*** Opening of Extract ***
(Y)Our Health in the Movies: Food & Water
On Tuesday, March 19, the Global One Health Academy in collaboration with the Wicked Problems, Wolfpack Solutions, and the NC State Libraries hosted their final (Y)Our Health in the Movies event of the semester focused on Food and Water.
Can Matt Damon really grow potatoes on Mars? Unfortunately not in our reality, but certainly in 2015 film, The Martian. Damon plays a NASA astronaut named Mark Watney who gets stranded on Mars and relies on his botany expertise to help him survive. Using human feces as fertilizer and combining hydrogen and oxygen to create water, Mark successfully plants and harvests potatoes on Mars. While using your own feces as fertilizer may not seem the most appetizing, our expert panel confirmed that this practice is actually viable and safe as long as you are the one eating the crops. However, combining your feces with those of your peers, as depicted in The Martian, could result in illness and disease.
The Martian is just one of the films featured during the (Y)Our Health in the Movies event last week. Additional clips were shared from Interstellar, Airplane, Hot Tub Time Machine, Slumdog Millionaire, and Waterworld. Experts in film studies, food, water, sanitation, and hygiene, provided insight into the real-world implications of the events portrayed in the films. For example, creative license was applied in Hot Tub Time Machine where John Cusack’s character shares that 33 people died of E.coli after dining at the “The Enchanted Forest of Pizza.” Expert panelist, Ben Chapman assured the audience that a 33 person death at one restaurant is extremely unlikely and would be indicative a catastrophic outbreak.
*** Close of Extract ***
* Tasks to complete
1 > In the article about the Food & Water movie event, what did Ben Chapman say a 33-person death at one restaurant would indicate?
2 > Can you write the next part of the article about the Food & Water movie event, picking up after its final sentence?
The records are separate material, unrelated to the article about the Food & Water movie event.
*** Opening of Supplied information ***
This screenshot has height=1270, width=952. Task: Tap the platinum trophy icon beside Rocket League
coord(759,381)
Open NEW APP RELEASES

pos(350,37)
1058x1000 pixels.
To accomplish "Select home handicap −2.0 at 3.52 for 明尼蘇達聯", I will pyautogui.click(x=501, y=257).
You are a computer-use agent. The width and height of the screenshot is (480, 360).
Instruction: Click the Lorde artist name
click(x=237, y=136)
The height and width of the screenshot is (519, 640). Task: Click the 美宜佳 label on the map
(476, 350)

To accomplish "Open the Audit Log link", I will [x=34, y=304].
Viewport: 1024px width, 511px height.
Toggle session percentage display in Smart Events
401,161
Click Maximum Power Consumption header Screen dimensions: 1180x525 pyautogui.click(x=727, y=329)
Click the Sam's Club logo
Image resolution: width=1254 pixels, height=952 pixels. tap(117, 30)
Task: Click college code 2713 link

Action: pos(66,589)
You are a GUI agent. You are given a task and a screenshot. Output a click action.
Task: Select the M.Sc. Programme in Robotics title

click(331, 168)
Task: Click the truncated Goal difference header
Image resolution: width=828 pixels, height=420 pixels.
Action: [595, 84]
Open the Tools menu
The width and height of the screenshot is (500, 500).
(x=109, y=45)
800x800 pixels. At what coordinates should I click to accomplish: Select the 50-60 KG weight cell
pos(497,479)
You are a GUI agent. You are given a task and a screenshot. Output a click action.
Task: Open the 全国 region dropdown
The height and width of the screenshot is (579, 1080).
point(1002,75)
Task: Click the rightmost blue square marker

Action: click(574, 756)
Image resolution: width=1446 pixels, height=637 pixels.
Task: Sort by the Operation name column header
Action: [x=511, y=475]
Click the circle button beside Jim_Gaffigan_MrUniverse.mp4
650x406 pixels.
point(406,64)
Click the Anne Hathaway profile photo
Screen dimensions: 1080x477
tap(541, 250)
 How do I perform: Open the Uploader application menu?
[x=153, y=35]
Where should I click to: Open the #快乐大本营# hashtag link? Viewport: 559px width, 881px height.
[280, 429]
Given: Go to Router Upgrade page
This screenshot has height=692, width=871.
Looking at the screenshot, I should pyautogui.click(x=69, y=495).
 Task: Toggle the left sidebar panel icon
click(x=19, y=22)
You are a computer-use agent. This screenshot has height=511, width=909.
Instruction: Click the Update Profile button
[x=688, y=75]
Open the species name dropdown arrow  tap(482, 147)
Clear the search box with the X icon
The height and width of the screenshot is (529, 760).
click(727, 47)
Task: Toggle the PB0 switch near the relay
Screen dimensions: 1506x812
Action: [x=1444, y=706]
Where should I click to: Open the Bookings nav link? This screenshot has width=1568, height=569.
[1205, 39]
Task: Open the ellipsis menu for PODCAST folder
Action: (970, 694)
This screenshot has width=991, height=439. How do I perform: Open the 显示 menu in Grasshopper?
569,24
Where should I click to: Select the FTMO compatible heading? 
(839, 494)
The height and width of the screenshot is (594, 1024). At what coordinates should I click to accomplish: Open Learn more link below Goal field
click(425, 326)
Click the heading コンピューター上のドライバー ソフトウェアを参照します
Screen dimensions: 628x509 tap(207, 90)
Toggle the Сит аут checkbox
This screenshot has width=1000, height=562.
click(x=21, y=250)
*** Close of Supplied information ***
* Your responses
1 > A catastrophic outbreak.

2 >
While watching a child plunge himself into a pool of urine and feces may not be on your top ten watch list, this Slumdog Millionaire scene highlighted something much more important: the use of a standing latrine. Expert panelist Francis de los Reyes expressed how we often take our indoor plumbing and sanitation system for granted. Low-middle income regions across the world do not have this luxury and instead rely on outhouses or open defecation. Even in regions where indoor plumbing exists, such as the United States, waste water is sometimes dumped straight into the environment causing many health hazards.
Food, water, sanitation, and hygiene are all interconnected. Clean water promotes healthy crops and therefore a healthy human population. With emerging technologies in sanitation and hygiene we won’t have to worry about a reality like Waterworld where clean water has become obsolete. However, similar to the film, we too have the technology to convert wastewater into clean drinking water, although the process is more sophisticated than the make-shift urine filtration system depicted in the film.
One of the “wicked” problems that we face as a growing human population is sustainable food and water production along with effective sanitation. This event allowed experts to share the science behind the depictions of food and water issues in popular films, while also offering valuable insight into recent innovations that will promote a secure future of food and water. A special thank you goes out to our expert panel for leading such an informative and engaging event: Ben Chapman (Agricultural and Human Sciences), McKinley Keener (Communication, Rhetoric and Digital Media), Francis de los Reyes (Civil, Construction, and Environmental Engineering), and Savanna Smith (Civil, Construction, and Environmental Engineering).